The jurors for the Commonwealth of Massachusetts for the body of the said county do on their oath present that Anna Bingham of Stockbridge in the County of Berkshire widow at said Stockbridge on the fifteenth day of September last past and from that time until the first day of January current did wickedly and unlawfully and with force and arms presume to be a common victualler, innholder taverner and seller of wine beer and strong liquor without being duly licensed.

If Anna was to continue to operate, she needed a license. The license cost 20 pounds, and required people to stand surety, that is, vouch for the applicant and promise to pay the fee should the licensee be unable. Moreover, in Berkshire County, no such license had ever been issued to a woman.

Two important men of Stockbridge, Theodore Sedgwick and William Goodrich, stood surety, promising 10 pounds each, and certifying that Anna was “a person of sober life and conversation, suitably qualified…for an inn-holder in the town of Stockbridge.” The names Sedgwick and Goodrich may have lent weight to her petition; in addition Anna wrote a letter […]:

Your petitioners late Consort Mr. Bingham of Stockbridge dyed the last winter. for Some years before his Death he had made tavern keeping his whole Business, that for his Accommodation And that of travelers he had laid out great part of his Estate in A large and Elegant house. Your petitioner was therefore left without any other means to obtain A livelihood for herself and Fatherless children but tavernkeeping.

In short, Anna, petitioner and widow of Mr. Bingham, was left with a house and no other means of support […] Anna went on to explain that in Berkshire County, since the courts were closed by the Constitutionalists during the period, she was unsure or unable to do what was necessary. The letter demonstrated that Anna was literate, and also, persuasive. Passing over the fact that the courts reopened and her husband died in the same year, 1781, Anna Bingham’s letter was successful. In 1781, Anna became the first female victualler, inn-holder, taverner, and seller of wine liquor and strong liquor in Berkshire County.

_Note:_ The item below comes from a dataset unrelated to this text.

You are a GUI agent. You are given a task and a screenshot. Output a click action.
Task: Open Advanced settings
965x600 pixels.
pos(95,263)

For the next thirteen years, Anna conducted business. She welcomed guests, diners, and merry-makers just as they are welcomed on the same corner today […].

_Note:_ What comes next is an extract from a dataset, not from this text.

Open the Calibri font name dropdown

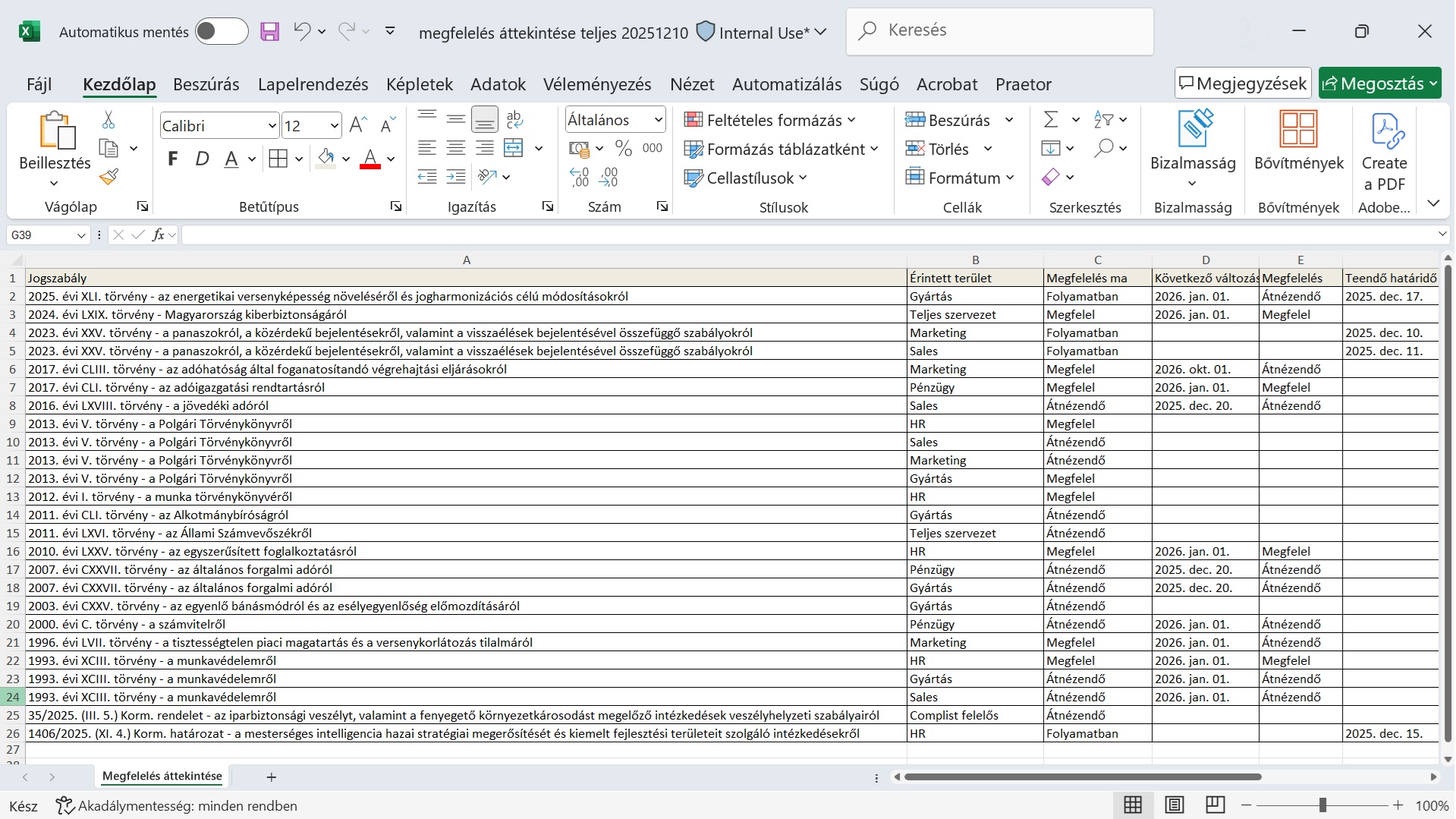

In 1794 she was convicted of operating “not having been first duly licensed according to law.” Anna did not have 20 pounds for the license renewal in 1793, and attempted, for some months, to operate without one. Anyone operating an inn and tavern without a license was “ordered to pay as a fine the sum of twenty pounds and the costs of prosecution taxed at five pounds eleven shillings and one penny,” and if they could not pay, was “committed to Sheriff Satteree until the fine be disposed of.”

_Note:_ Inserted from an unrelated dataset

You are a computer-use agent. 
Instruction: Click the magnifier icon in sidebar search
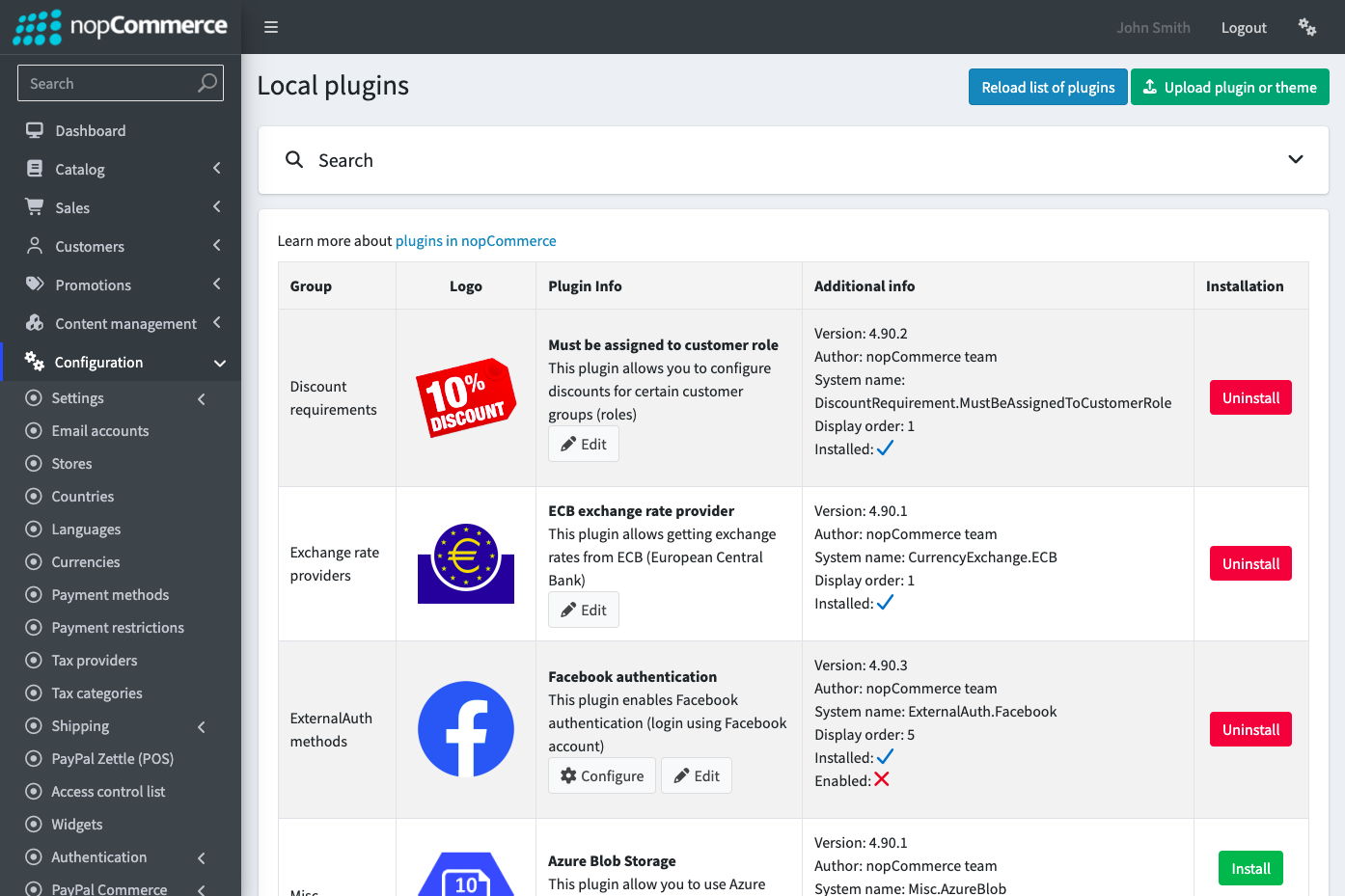coord(206,83)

The next thirteen years brought more legal and economic problems that found the widow repeatedly back in court…On April 20, 1807, twenty-three investors in the Housatonic River Turnpike met at the “dwelling house of Anna Bingham.” Anna held thirty shares, one of the three largest stockholders. The turnpike was to connect West Stockbridge, Stockbridge, Lee, and New Marlborough and there to connect the through-road from Hartford to Lenox. On June 1, 1807, they met again at the “dwelling house lately owned by Anna Bingham.” So we know Anna sold her elegant house between April and June 1807. The purchaser, fellow turnpike shareholder and Stockbridge neighbor Silas Pepoon, was not an experienced taverner or inn-holder, and his debts exceeded even those of the Widow Bingham. He struggled along for five years, but in 1812, his property was seized by creditors. Pepoon was conducted to the jail at Lenox, and Bingham Tavern, later the Red Lion Inn, was sold at auction for $12.

Carole Owens, Remarkable Women of New England: Daughters, Wives, Sisters, and Mothers, The War Years, 1754 - 1787 (Guilford, CT: Globe Pequot, 2016), 86-90.